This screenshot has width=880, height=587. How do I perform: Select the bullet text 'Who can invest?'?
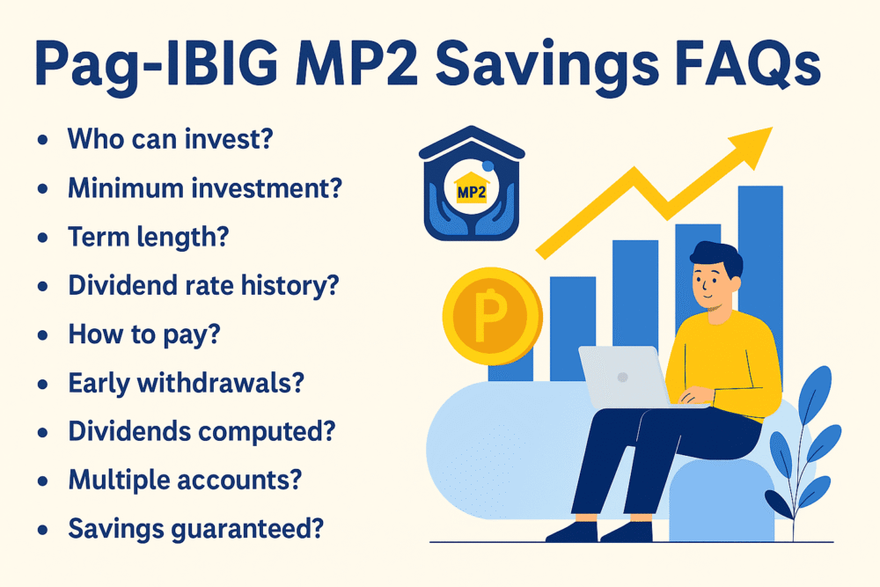click(x=170, y=139)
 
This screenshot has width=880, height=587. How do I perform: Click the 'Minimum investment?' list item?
click(x=205, y=187)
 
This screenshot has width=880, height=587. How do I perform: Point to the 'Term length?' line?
click(x=149, y=237)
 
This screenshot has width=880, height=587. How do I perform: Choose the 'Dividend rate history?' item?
click(x=204, y=285)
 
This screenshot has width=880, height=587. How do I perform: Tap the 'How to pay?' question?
click(x=144, y=334)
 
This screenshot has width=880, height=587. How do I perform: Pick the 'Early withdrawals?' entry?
click(x=186, y=383)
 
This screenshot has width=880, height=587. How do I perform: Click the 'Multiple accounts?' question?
click(x=185, y=480)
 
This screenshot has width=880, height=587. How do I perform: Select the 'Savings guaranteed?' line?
click(x=196, y=529)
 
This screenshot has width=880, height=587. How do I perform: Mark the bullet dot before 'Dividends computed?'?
click(x=42, y=432)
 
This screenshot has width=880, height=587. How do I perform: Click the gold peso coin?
click(x=492, y=316)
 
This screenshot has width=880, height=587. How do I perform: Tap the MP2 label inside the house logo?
click(x=472, y=193)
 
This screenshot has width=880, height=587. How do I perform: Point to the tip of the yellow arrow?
click(x=773, y=128)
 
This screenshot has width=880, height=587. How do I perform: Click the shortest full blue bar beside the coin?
click(x=573, y=328)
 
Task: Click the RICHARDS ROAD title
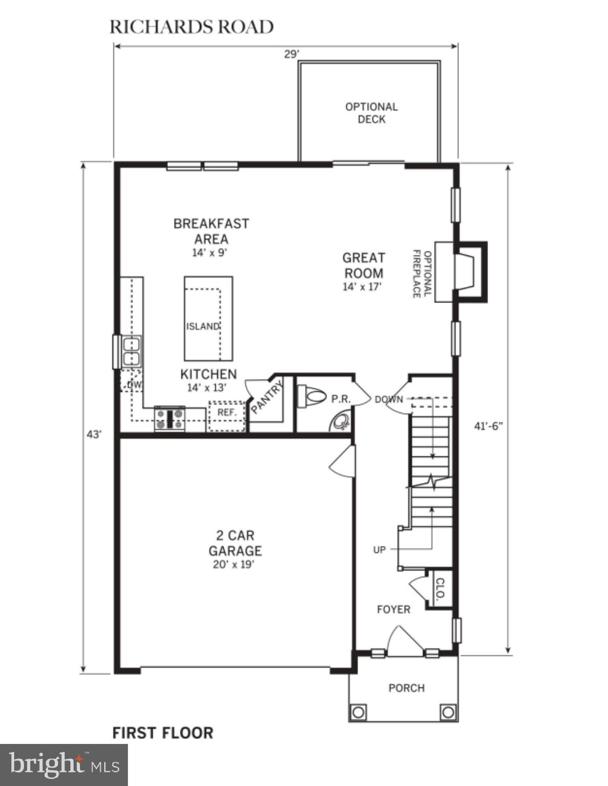click(x=192, y=27)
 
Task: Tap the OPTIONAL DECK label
click(x=371, y=113)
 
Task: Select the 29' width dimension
click(x=291, y=54)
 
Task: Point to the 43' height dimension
click(x=94, y=434)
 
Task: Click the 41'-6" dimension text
click(x=488, y=426)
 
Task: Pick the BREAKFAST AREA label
click(x=211, y=231)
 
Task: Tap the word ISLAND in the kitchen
click(x=203, y=326)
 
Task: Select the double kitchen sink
click(x=131, y=351)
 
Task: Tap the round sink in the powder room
click(x=341, y=423)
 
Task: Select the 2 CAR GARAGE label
click(x=235, y=543)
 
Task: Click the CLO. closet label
click(x=440, y=589)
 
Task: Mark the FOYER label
click(x=393, y=609)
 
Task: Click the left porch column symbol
click(x=358, y=712)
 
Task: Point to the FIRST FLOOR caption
click(x=162, y=733)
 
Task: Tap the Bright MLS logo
click(x=64, y=765)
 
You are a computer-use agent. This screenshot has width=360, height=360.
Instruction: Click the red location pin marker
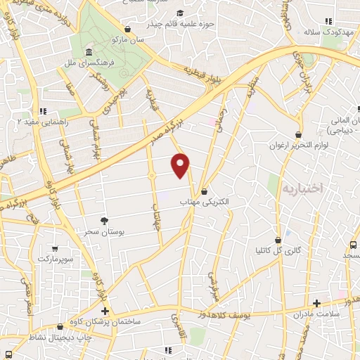pos(181,165)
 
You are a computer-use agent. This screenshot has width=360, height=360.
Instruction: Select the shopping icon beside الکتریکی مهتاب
pos(204,191)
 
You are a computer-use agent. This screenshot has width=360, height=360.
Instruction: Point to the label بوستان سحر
pos(105,231)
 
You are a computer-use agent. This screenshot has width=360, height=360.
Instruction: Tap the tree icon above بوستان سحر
pos(105,221)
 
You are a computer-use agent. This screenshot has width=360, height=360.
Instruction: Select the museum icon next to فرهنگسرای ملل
pos(89,53)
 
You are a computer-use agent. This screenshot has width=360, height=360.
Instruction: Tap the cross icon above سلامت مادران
pos(316,303)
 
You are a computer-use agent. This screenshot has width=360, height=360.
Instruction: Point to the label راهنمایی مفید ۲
pos(27,122)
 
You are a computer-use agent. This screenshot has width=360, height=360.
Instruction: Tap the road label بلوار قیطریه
pos(203,74)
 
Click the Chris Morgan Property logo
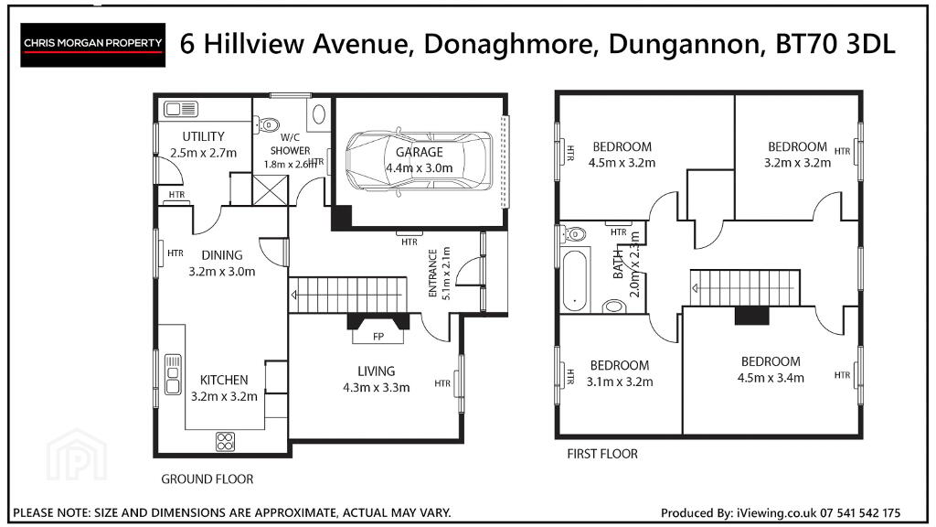click(92, 45)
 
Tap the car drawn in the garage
click(419, 161)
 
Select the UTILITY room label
click(204, 136)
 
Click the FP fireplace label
click(378, 337)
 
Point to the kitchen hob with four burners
click(225, 442)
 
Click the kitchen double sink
click(173, 374)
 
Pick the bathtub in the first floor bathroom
click(575, 280)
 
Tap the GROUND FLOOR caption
click(207, 479)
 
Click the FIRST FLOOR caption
click(602, 454)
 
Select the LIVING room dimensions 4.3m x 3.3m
click(376, 387)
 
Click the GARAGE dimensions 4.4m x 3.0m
click(419, 168)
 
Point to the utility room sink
click(181, 110)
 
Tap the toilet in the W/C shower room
click(267, 124)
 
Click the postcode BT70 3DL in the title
click(835, 44)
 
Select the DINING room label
click(222, 255)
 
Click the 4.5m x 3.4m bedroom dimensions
click(771, 378)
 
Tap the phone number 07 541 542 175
click(860, 512)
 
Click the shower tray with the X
click(270, 190)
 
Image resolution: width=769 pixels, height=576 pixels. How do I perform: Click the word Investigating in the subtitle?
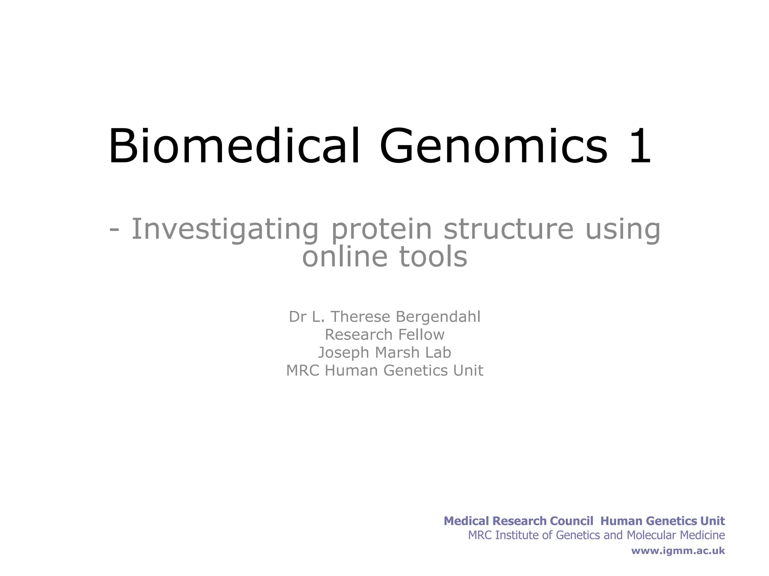click(225, 230)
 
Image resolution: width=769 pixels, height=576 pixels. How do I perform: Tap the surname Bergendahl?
click(438, 317)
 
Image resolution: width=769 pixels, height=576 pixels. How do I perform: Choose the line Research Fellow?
click(384, 334)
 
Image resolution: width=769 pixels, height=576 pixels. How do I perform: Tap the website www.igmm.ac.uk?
click(678, 550)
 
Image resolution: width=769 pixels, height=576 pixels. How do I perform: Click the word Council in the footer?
click(571, 521)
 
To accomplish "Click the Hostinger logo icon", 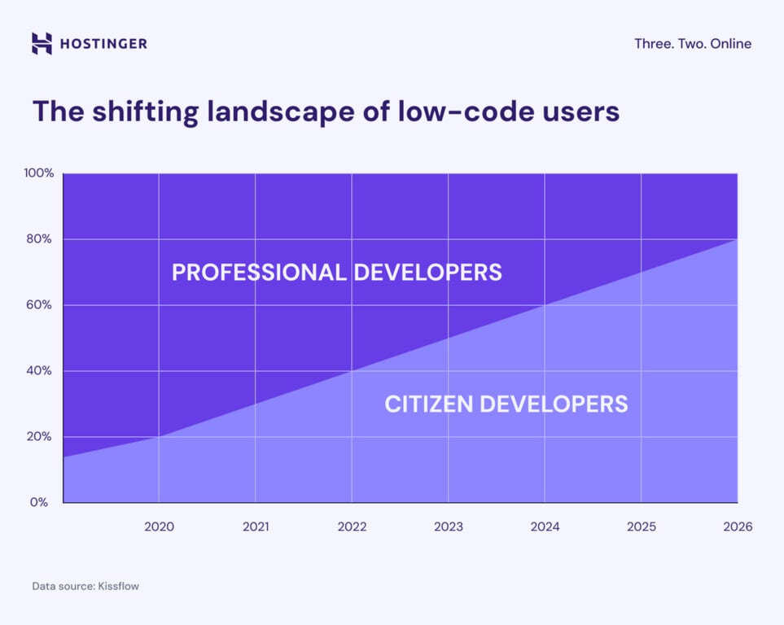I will pos(42,44).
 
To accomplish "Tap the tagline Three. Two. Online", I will pos(693,44).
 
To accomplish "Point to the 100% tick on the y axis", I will pos(38,173).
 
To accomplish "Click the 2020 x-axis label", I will pos(159,527).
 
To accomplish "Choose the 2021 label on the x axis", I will pos(256,527).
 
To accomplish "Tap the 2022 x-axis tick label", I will pos(352,527).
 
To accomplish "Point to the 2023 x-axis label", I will pos(449,527).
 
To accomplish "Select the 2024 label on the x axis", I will pos(545,527).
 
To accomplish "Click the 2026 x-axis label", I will pos(738,527).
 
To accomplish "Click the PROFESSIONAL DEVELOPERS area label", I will pos(336,272).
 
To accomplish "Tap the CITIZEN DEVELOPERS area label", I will pos(506,404).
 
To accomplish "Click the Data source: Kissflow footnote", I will pos(85,586).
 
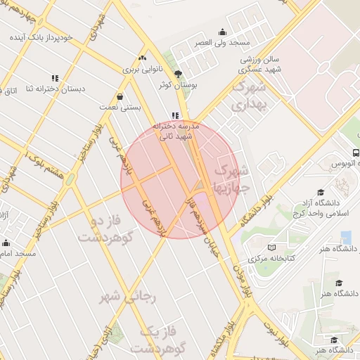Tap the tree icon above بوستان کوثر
[x=178, y=73]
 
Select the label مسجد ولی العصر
[x=224, y=43]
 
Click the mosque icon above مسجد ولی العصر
[x=223, y=32]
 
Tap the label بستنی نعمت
[x=132, y=108]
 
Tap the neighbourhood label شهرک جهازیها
[x=231, y=180]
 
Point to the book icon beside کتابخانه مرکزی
[x=271, y=248]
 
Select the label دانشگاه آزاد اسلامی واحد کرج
[x=333, y=209]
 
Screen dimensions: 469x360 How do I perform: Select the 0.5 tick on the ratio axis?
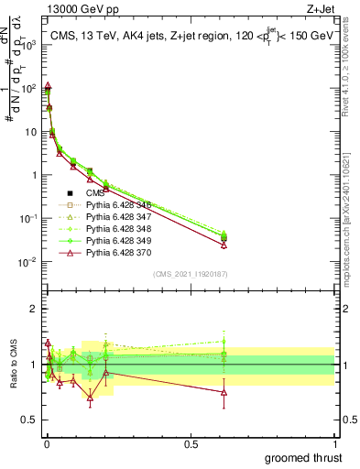coord(34,420)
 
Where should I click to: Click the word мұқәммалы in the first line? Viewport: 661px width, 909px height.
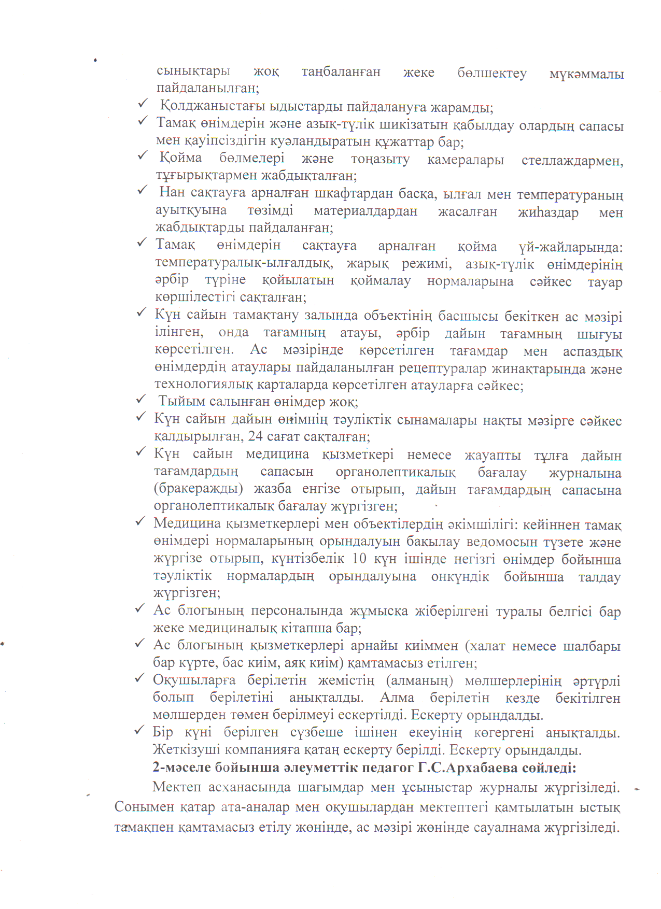(586, 75)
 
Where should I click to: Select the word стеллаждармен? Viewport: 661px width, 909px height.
(572, 161)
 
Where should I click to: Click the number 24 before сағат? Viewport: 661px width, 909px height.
(255, 436)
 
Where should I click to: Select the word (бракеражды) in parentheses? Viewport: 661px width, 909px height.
(198, 490)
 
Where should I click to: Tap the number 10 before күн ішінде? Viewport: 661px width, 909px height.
(359, 559)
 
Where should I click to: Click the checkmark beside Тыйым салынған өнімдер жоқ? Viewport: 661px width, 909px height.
(141, 399)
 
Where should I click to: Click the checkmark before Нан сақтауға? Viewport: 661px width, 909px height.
(142, 191)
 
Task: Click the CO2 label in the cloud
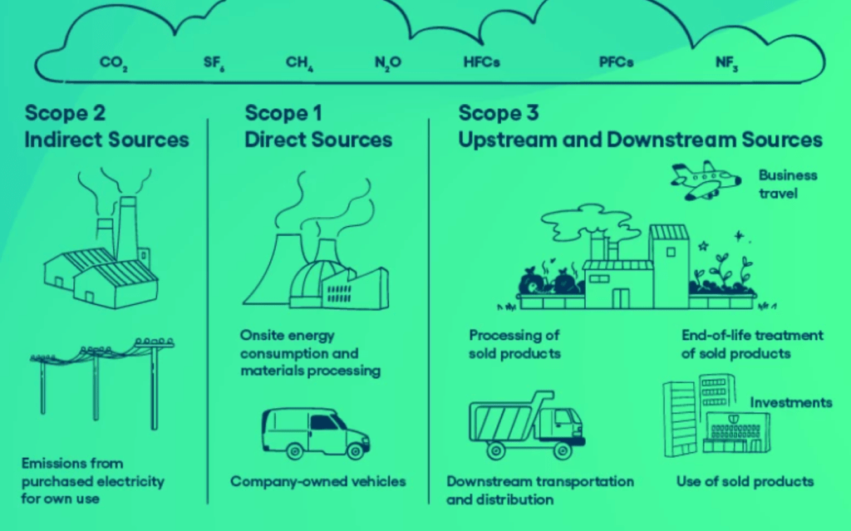point(113,63)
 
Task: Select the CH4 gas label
point(299,63)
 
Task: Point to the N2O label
point(388,63)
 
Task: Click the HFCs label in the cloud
point(482,62)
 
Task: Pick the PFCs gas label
point(617,62)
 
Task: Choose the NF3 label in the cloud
point(726,63)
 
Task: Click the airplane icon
point(706,180)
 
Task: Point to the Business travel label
point(787,184)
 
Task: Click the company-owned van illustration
point(315,432)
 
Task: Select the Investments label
point(790,403)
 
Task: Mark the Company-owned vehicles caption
point(318,481)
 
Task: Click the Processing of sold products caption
point(514,344)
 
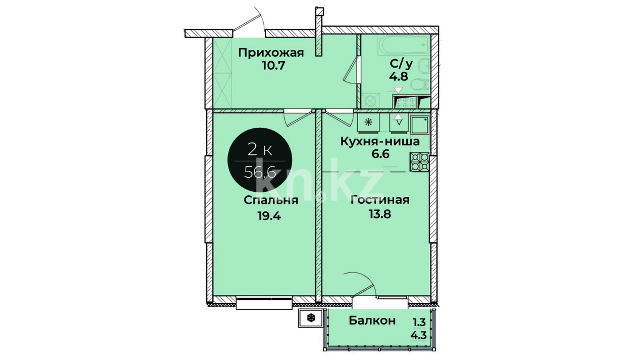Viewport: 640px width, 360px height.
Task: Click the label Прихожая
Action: click(x=271, y=53)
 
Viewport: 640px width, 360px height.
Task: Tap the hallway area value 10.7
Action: click(x=273, y=66)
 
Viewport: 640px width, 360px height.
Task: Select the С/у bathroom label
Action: click(x=401, y=64)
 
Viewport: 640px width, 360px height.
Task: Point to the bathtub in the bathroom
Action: click(x=403, y=45)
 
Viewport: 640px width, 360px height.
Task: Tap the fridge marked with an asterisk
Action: click(x=369, y=123)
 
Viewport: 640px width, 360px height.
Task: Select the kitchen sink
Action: click(x=420, y=125)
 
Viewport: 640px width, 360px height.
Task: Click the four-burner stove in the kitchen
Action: click(x=420, y=162)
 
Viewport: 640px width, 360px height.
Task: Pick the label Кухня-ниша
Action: click(x=380, y=141)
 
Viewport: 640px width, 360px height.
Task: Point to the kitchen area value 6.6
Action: click(x=381, y=154)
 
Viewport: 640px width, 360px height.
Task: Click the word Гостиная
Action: click(x=380, y=200)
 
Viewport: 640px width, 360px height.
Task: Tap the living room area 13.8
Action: click(x=380, y=213)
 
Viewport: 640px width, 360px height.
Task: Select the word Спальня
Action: click(x=271, y=200)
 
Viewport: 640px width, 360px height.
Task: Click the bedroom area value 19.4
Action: click(x=269, y=216)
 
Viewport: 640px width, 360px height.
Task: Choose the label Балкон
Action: click(x=372, y=321)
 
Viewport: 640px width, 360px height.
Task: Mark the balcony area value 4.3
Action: click(x=419, y=335)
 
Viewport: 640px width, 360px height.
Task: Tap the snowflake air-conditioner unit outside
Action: click(x=311, y=318)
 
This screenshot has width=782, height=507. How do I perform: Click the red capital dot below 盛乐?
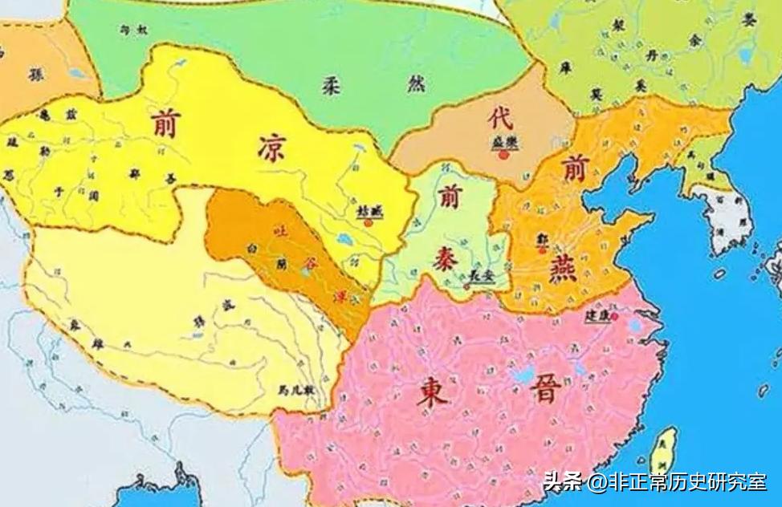click(503, 154)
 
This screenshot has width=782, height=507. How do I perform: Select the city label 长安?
click(480, 274)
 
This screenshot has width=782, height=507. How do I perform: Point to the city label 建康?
click(597, 316)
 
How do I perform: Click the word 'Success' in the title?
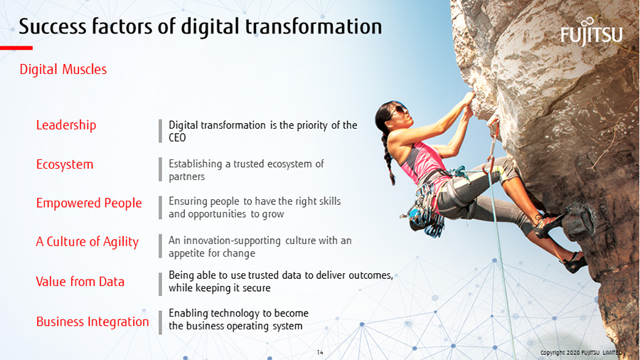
────────────────────
**Directions for this task**
Return every line of the material from the line containing "Task: Click the CO2 label in the cloud" down to the line containing "Action: click(x=419, y=335)", both included, reproduced without change, and leave the pictures out.

**The result**
Task: Click the CO2 label in the cloud
point(113,63)
 
Task: Select the CH4 gas label
point(299,63)
 
Task: Point to the N2O label
point(388,63)
 
Task: Click the HFCs label in the cloud
point(482,62)
 
Task: Pick the PFCs gas label
point(617,62)
 
Task: Choose the NF3 label in the cloud
point(726,63)
 
Task: Click the airplane icon
point(706,180)
 
Task: Point to the Business travel label
point(787,184)
 
Task: Click the company-owned van illustration
point(315,432)
 
Task: Select the Investments label
point(790,403)
 
Task: Mark the Company-owned vehicles caption
point(318,481)
 
Task: Click the Processing of sold products caption
point(514,344)
 
Viewport: 640px width, 360px height.
Task: Click the label Прихожая
Action: click(x=271, y=53)
 
Viewport: 640px width, 360px height.
Task: Tap the hallway area value 10.7
Action: click(x=273, y=66)
 
Viewport: 640px width, 360px height.
Task: Select the С/у bathroom label
Action: click(x=401, y=64)
 
Viewport: 640px width, 360px height.
Task: Point to the bathtub in the bathroom
Action: click(x=403, y=45)
 
Viewport: 640px width, 360px height.
Task: Tap the fridge marked with an asterisk
Action: click(x=369, y=123)
 
Viewport: 640px width, 360px height.
Task: Select the kitchen sink
Action: click(x=420, y=125)
 
Viewport: 640px width, 360px height.
Task: Click the four-burner stove in the kitchen
Action: click(x=420, y=162)
 
Viewport: 640px width, 360px height.
Task: Pick the label Кухня-ниша
Action: click(x=380, y=141)
 
Viewport: 640px width, 360px height.
Task: Point to the kitchen area value 6.6
Action: click(x=381, y=154)
 
Viewport: 640px width, 360px height.
Task: Click the word Гостиная
Action: click(x=380, y=200)
 
Viewport: 640px width, 360px height.
Task: Tap the living room area 13.8
Action: click(x=380, y=213)
 
Viewport: 640px width, 360px height.
Task: Select the word Спальня
Action: click(x=271, y=200)
 
Viewport: 640px width, 360px height.
Task: Click the bedroom area value 19.4
Action: click(x=269, y=216)
 
Viewport: 640px width, 360px height.
Task: Choose the label Балкон
Action: click(x=372, y=321)
 
Viewport: 640px width, 360px height.
Task: Mark the balcony area value 4.3
Action: click(x=419, y=335)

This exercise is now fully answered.